(Stored data entries)
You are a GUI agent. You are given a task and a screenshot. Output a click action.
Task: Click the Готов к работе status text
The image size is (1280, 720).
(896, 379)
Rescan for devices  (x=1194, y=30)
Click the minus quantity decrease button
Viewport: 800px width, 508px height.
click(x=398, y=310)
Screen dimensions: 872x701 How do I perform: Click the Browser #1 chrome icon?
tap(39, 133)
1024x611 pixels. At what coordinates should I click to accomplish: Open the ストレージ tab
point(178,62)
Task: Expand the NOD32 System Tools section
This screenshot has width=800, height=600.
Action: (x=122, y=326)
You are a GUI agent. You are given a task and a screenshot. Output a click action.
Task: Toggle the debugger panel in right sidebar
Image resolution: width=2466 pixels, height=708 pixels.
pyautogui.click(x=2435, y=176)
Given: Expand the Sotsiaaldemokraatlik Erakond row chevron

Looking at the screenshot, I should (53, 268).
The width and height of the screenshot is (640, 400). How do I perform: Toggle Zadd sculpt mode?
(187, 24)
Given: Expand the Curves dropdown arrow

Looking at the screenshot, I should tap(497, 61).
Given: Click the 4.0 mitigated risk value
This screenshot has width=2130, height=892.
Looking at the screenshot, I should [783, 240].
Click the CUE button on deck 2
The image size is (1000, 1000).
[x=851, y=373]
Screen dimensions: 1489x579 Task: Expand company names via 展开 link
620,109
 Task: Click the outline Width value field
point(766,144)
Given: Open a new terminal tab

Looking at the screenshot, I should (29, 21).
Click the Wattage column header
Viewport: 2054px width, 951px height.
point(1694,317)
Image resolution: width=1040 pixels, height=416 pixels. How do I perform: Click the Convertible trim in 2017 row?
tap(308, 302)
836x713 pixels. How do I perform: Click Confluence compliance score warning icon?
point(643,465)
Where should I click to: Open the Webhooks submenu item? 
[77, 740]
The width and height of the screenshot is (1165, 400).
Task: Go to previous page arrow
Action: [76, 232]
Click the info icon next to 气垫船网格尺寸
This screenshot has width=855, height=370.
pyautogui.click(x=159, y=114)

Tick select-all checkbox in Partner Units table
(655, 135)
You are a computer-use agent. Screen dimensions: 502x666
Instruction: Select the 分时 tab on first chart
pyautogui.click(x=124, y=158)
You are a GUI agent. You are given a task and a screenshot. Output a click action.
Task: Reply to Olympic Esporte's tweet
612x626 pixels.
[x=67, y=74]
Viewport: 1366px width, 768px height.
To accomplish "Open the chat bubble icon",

### About this task
Output every record verbatim.

### Output below
You are a GUI agent. You are given a task and a screenshot. Output a click action.
Task: Click the Готов к работе status text
The image size is (1280, 720).
(896, 379)
Rescan for devices  (x=1194, y=30)
Click the minus quantity decrease button
Viewport: 800px width, 508px height.
click(x=398, y=310)
Screen dimensions: 872x701 How do I perform: Click the Browser #1 chrome icon?
tap(39, 133)
1024x611 pixels. At what coordinates should I click to accomplish: Open the ストレージ tab
point(178,62)
Task: Expand the NOD32 System Tools section
This screenshot has width=800, height=600.
Action: (x=122, y=326)
You are a GUI agent. You are given a task and a screenshot. Output a click action.
Task: Toggle the debugger panel in right sidebar
Image resolution: width=2466 pixels, height=708 pixels.
pyautogui.click(x=2435, y=176)
Given: Expand the Sotsiaaldemokraatlik Erakond row chevron

Looking at the screenshot, I should (53, 268).
The width and height of the screenshot is (640, 400). How do I perform: Toggle Zadd sculpt mode?
(187, 24)
Given: Expand the Curves dropdown arrow

Looking at the screenshot, I should tap(497, 61).
Given: Click the 4.0 mitigated risk value
This screenshot has width=2130, height=892.
Looking at the screenshot, I should [783, 240].
Click the CUE button on deck 2
The image size is (1000, 1000).
[x=851, y=373]
Screen dimensions: 1489x579 Task: Expand company names via 展开 link
620,109
 Task: Click the outline Width value field
point(766,144)
Given: Open a new terminal tab

Looking at the screenshot, I should (29, 21).
Click the Wattage column header
Viewport: 2054px width, 951px height.
point(1694,317)
Image resolution: width=1040 pixels, height=416 pixels. How do I perform: Click the Convertible trim in 2017 row?
tap(308, 302)
836x713 pixels. How do I perform: Click Confluence compliance score warning icon?
point(643,465)
Where should I click to: Open the Webhooks submenu item? 
[77, 740]
The width and height of the screenshot is (1165, 400).
Task: Go to previous page arrow
Action: [76, 232]
Click the info icon next to 气垫船网格尺寸
This screenshot has width=855, height=370.
pyautogui.click(x=159, y=114)

Tick select-all checkbox in Partner Units table
(655, 135)
You are a computer-use agent. Screen dimensions: 502x666
Instruction: Select the 分时 tab on first chart
pyautogui.click(x=124, y=158)
You are a GUI agent. You are given a task and a screenshot. Output a click action.
Task: Reply to Olympic Esporte's tweet
612x626 pixels.
[x=67, y=74]
Viewport: 1366px width, 768px height.
To accomplish "Open the chat bubble icon",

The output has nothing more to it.